===== EXCERPT TO READ

Those are my two cents on how to approach lyrics :-)

Friday, April 5, 2013

Why Voice #8 - Breath

One of my lovely teachers (wonderful and missed; Ian Adam), back when I was a fresh faced young singer just discovering what it was all about, would always start out the lesson by simply saying "Lets breathe". And so we would.
We would pant and breathe and do all these rather crazy looking exercises, and I never really payed much attention, I was young and foolish, nor did I really get what he was trying to teach me, but the pure practice of it was enough to somehow make me better.

One of the main things that suffered most when I went from being a classically inspired singer to a contemporary inspired singer over a decade ago, was my breath management. My whole idea of breath in singing somehow was changed - BIG mistake, but one that I have since corrected and thus feel extra vigilant about correcting the misconception of when I see/hear them in my studio.
If there is something that singing teachers can discuss to death it is; what perfect breath management is - and how to obtain it. I love when I have students that come to me saying they want to learn how to breathe the right way, it's like asking for the answer to an impossible ridle. The right way is....just not that simple, however once you got it and your body has adapted the habit it does seem like the simplest thing in the world to people looking at it. Nobody questions the amount of training that goes into a ballet dancers perfect triple pirouette, yet done well, it looks so easy and simple. Breath management in singing seems to me like the same thing (though I never mastered the triple pirouette:-) It requires strength, balance, momentum and focus and to get that you must practice it a billion times and fall on your ass a few times too...

==========

- [YOUR TASK]: In the blog post on breath, what does the writer compare breath management in singing to?

===== SOURCE MATERIAL

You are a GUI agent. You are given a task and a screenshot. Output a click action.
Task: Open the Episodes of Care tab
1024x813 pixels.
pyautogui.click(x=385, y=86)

==========

- [OUTPUT OF THE TASK]: A ballet dancer's perfect triple pirouette, which takes a great deal of training but looks easy and simple when done well.